I usually use Nginx instead of Apache. Also I would advise to use Laravel Forge and maybe even Laravel Octane for insane performance.
Yes, Laravel is great for eComm.
I'm learning Laravel now because I thought it would be better to build an e-commerce site with it rather than PHP alone.
But is the Laravel stack in general (Laravel(PHP), MySQL, Apache) good choice for e-commerce? Or I should go with another option?
Any cons and pros? and tips from you guys about the site itself? Important tip for production, things I should note for the future etc..
@stacker The benefits of using Eloquent models (relations, scopes, etc) far outweigh building queries by hand using the DB facade.

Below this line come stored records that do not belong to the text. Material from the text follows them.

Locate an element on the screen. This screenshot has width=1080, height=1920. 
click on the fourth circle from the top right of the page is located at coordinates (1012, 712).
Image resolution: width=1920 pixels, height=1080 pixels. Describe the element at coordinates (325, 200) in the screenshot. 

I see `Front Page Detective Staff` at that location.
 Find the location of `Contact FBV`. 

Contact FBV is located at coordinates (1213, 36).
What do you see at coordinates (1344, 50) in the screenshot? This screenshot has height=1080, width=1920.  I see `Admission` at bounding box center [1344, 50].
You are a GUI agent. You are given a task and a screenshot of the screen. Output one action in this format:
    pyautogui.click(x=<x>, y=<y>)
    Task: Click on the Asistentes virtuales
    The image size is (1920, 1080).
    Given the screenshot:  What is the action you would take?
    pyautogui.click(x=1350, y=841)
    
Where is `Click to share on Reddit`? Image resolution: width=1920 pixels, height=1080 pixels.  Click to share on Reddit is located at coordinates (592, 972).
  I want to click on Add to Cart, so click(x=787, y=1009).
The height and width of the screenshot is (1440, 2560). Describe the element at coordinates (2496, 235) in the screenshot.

Using models is also more expressive, and you can add business logic methods to model classes. You can’t do that if you‘re just doing DB::table calls all over your app.
The misnomer of Eloquent being “less performant” than using the raw query builders only becomes apparent if you’re dealing with thousands of rows in one operation. Of course hydrating row data into classes will be slower than just returning the raw row objects themselves, but you should be limiting your queries to only fetch the rows you need at that time (i.e. via pagination), so at that scale (fetching dozens of rows rather than thousands), the difference in performance is not noticeable and will be microseconds in difference.
That being said, Laravel is not a snowflake. All good practices still apply when using Laravel. If there’s data you’re fetching often but changes infrequently, then you can cache it so you’re not constantly querying your database for the same data over and over.